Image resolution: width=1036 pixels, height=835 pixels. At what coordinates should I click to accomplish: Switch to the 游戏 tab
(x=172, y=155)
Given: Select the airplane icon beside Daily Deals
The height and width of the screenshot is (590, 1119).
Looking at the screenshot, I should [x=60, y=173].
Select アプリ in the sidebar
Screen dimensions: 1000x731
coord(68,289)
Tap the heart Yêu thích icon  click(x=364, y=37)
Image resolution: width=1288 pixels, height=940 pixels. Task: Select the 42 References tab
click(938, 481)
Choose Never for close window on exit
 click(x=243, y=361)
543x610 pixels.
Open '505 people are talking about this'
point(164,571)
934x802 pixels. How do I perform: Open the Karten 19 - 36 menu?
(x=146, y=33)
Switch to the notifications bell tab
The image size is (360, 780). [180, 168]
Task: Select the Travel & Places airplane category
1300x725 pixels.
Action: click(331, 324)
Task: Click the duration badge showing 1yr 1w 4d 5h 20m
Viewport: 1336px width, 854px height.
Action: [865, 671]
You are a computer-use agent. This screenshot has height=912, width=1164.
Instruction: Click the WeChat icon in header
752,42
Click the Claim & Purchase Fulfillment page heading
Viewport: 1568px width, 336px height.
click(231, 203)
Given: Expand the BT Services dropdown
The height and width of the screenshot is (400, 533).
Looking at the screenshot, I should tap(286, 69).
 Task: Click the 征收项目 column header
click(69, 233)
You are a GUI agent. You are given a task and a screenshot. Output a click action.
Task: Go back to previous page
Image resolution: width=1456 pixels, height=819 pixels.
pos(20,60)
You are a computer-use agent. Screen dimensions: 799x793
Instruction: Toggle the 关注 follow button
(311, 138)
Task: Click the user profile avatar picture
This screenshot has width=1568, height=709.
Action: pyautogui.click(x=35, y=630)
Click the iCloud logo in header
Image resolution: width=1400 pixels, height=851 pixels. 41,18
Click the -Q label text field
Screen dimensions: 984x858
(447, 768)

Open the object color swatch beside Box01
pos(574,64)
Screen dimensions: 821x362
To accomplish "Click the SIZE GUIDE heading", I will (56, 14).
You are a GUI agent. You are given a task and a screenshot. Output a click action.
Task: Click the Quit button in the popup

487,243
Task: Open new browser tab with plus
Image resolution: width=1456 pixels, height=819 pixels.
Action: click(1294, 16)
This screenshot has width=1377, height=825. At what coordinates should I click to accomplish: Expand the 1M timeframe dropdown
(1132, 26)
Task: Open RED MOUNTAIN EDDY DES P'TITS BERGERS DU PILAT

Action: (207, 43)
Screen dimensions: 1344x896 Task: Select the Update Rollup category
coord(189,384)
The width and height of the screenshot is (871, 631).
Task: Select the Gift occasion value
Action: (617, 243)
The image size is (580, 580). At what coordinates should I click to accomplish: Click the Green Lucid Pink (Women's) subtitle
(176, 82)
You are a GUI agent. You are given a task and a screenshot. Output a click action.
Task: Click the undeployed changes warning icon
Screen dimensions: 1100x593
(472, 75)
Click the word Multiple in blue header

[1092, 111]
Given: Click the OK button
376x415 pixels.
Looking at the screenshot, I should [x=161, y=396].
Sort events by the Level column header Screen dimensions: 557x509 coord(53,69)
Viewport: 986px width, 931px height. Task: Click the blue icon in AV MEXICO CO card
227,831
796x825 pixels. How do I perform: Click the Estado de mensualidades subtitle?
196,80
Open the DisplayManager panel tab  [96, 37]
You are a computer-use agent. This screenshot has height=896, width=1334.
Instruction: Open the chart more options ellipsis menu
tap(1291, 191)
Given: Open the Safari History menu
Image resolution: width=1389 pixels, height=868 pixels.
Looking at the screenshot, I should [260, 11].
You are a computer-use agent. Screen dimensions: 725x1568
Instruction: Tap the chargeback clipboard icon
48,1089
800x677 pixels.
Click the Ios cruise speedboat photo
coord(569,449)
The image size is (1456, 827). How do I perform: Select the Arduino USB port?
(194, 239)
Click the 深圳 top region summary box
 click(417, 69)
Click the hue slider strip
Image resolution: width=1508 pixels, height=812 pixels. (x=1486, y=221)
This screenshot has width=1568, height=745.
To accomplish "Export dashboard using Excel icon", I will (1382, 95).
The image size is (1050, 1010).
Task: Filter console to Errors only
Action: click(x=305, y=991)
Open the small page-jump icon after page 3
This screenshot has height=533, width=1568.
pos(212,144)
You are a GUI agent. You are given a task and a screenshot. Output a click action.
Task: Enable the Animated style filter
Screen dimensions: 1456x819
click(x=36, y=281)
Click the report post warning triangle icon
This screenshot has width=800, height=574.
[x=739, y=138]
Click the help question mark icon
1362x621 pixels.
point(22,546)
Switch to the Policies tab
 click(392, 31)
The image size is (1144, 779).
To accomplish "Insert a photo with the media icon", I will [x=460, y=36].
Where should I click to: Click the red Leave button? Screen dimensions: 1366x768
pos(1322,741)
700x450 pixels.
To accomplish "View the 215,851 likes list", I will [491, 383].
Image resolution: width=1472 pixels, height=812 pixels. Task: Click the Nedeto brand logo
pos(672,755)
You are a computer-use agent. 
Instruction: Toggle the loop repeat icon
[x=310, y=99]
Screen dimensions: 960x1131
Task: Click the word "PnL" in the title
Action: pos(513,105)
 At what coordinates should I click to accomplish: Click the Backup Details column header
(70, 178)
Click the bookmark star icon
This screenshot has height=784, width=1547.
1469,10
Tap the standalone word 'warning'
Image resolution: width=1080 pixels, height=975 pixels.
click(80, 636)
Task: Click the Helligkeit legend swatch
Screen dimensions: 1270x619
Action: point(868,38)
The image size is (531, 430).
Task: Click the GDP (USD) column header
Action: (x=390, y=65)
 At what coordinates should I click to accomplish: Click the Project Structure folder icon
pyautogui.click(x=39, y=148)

####################

▸ TASK DETAILS
Output the part of the data above that begins with the line containing "This screenshot has width=1377, height=825." and ends with the line containing "Sort events by", both lines included, as a numbered list without blank lines.

▸ RESULT OF THE EXERCISE
1. This screenshot has width=1377, height=825. At what coordinates should I click to accomplish: Expand the 1M timeframe dropdown
2. (1132, 26)
3. Task: Open RED MOUNTAIN EDDY DES P'TITS BERGERS DU PILAT
4. Action: (207, 43)
5. Screen dimensions: 1344x896 Task: Select the Update Rollup category
6. coord(189,384)
7. The width and height of the screenshot is (871, 631).
8. Task: Select the Gift occasion value
9. Action: (617, 243)
10. The image size is (580, 580). At what coordinates should I click to accomplish: Click the Green Lucid Pink (Women's) subtitle
11. (176, 82)
12. You are a GUI agent. You are given a task and a screenshot. Output a click action.
13. Task: Click the undeployed changes warning icon
14. Screen dimensions: 1100x593
15. (472, 75)
16. Click the word Multiple in blue header
17. [1092, 111]
18. Given: Click the OK button
19. 376x415 pixels.
20. Looking at the screenshot, I should [x=161, y=396].
21. Sort events by the Level column header Screen dimensions: 557x509 coord(53,69)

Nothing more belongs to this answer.